Un débat plus profond sur la société que nous voulons
Derrière la question des maisons closes, c’est toute la vision de la sexualité, du travail, du corps féminin qui se joue. Peut-on accepter qu’une activité soit à la fois légale et socialement réprouvée ? Faut-il protéger les personnes en encadrant, ou en interdisant ?
La France a choisi en 2016 la voie abolitionniste, suivant en cela les pays nordiques. Mais neuf ans plus tard, force est de constater que la prostitution n’a pas disparu. Elle s’est juste déplacée : Airbnb, sites d’escort, camionnettes en périphérie.
Alors, faut-il persévérer ou changer radicalement de modèle ? La question est posée. Et elle ne va pas disparaître de sitôt.

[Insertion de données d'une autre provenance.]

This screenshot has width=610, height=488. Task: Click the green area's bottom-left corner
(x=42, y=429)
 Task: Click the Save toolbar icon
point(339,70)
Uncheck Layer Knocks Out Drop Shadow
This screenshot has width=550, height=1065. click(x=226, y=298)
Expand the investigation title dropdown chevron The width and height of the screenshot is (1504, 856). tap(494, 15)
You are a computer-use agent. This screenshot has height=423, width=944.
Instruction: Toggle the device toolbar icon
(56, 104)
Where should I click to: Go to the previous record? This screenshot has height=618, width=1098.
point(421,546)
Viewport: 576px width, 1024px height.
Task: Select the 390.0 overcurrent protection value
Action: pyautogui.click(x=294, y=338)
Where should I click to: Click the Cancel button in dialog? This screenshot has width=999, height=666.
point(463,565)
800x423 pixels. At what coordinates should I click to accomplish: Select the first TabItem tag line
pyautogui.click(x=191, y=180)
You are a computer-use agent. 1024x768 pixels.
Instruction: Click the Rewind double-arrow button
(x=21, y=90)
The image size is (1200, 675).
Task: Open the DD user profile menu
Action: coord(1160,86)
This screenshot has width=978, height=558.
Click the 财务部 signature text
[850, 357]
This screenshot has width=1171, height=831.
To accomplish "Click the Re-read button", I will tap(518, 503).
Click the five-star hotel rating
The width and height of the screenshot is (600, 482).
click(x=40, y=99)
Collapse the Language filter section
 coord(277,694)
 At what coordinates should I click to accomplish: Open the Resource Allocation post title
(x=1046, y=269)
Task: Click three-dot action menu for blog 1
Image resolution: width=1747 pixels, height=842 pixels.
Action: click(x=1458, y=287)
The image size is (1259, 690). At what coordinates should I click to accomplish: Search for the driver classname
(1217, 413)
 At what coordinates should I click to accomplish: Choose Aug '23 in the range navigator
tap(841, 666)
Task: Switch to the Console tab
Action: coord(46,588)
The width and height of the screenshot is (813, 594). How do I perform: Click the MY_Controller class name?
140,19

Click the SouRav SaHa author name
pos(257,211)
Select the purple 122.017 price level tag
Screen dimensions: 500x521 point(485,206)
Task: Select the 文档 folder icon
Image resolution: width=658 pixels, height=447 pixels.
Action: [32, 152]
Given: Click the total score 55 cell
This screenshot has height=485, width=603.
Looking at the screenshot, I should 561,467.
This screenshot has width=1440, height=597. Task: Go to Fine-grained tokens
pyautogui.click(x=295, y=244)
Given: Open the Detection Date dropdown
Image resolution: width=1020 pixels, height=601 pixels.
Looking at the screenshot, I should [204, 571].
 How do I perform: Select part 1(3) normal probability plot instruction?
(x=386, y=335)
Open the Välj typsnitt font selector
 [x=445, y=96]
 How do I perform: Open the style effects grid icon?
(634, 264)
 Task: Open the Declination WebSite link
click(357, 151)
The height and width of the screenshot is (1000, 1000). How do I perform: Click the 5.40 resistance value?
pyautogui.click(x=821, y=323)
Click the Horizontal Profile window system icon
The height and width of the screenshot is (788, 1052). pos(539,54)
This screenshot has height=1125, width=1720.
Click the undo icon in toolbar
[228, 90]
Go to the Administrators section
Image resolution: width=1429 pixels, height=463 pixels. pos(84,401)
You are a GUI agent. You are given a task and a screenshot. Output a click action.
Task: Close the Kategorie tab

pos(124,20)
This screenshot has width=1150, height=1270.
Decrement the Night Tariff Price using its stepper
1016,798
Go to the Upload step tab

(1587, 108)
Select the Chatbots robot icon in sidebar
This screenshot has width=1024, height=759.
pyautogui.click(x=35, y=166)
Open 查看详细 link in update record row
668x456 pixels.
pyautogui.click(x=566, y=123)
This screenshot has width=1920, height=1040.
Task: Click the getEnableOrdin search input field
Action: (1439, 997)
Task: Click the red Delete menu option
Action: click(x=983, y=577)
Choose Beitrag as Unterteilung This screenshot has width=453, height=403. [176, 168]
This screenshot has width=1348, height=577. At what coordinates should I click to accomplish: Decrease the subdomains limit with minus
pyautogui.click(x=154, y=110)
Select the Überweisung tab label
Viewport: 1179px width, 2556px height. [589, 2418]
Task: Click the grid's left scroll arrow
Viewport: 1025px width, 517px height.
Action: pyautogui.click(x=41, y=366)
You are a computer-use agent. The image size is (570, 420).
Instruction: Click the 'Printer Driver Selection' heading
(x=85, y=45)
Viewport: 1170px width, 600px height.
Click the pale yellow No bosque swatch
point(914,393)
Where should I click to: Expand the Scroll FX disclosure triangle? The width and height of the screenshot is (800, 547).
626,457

Quelle que soit l’issue de ce débat, une chose est sûre : parler de prostitution, c’est parler de nous. De nos peurs, de nos désirs refoulés, de nos incohérences. Et surtout, de la place que nous voulons vraiment accorder à celles et ceux qui vendent leur corps pour survivre.
Le sujet est sensible. Il touche à l’intime, au politique, au moral. Et pourtant, il mérite mieux que des invectives. Il mérite qu’on écoute enfin celles et ceux qui vivent cette réalité au quotidien. Pas seulement les responsables politiques ou les associations. Mais les premières concernées.
Parce qu’au fond, derrière les grandes déclarations, il y a des vies. Des femmes, des hommes, des trans, qui risquent leur santé et parfois leur vie tous les jours. Et ça, aucun camp politique ne devrait pouvoir l’ignorer.